▸ **Aim of the task**: Copy the entries from the line containing "Toggle visibility of the selected 路径 layer" through the line containing "pos(773,359)", requests included, and offset every coordinate in the answers by adding 22 to it.

▸ **Listing**:
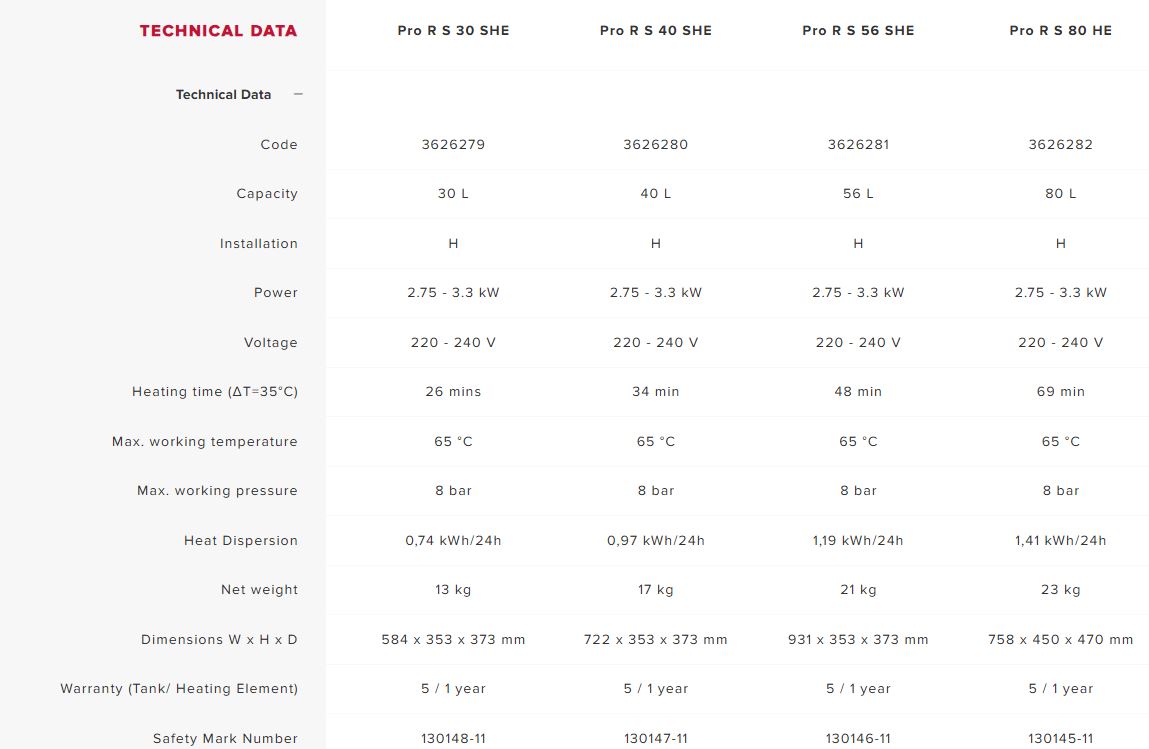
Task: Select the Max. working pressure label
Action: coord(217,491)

...

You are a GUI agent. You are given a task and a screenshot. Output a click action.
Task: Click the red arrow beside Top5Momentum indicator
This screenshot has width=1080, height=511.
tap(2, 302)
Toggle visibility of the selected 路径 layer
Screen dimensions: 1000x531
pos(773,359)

--

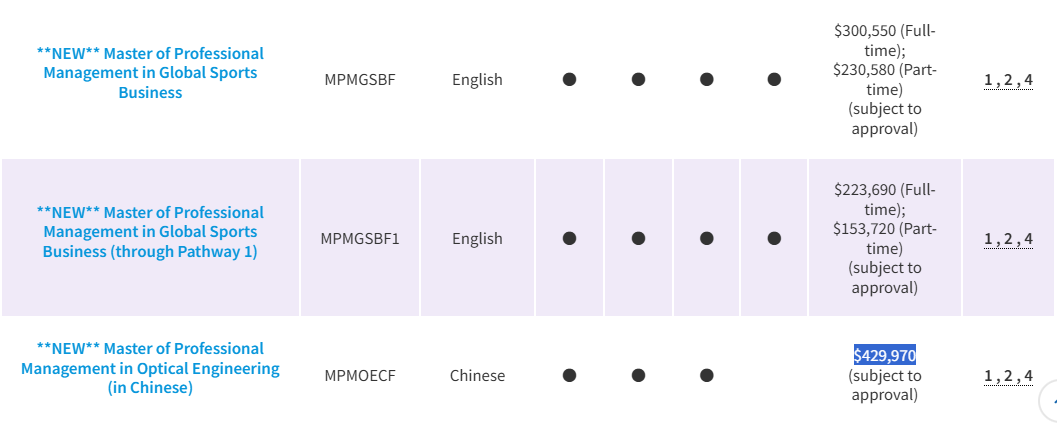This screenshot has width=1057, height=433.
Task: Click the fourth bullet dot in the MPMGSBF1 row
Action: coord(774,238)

▸ **Completed exercise**:
Toggle visibility of the selected 路径 layer
Screen dimensions: 1000x531
pos(795,381)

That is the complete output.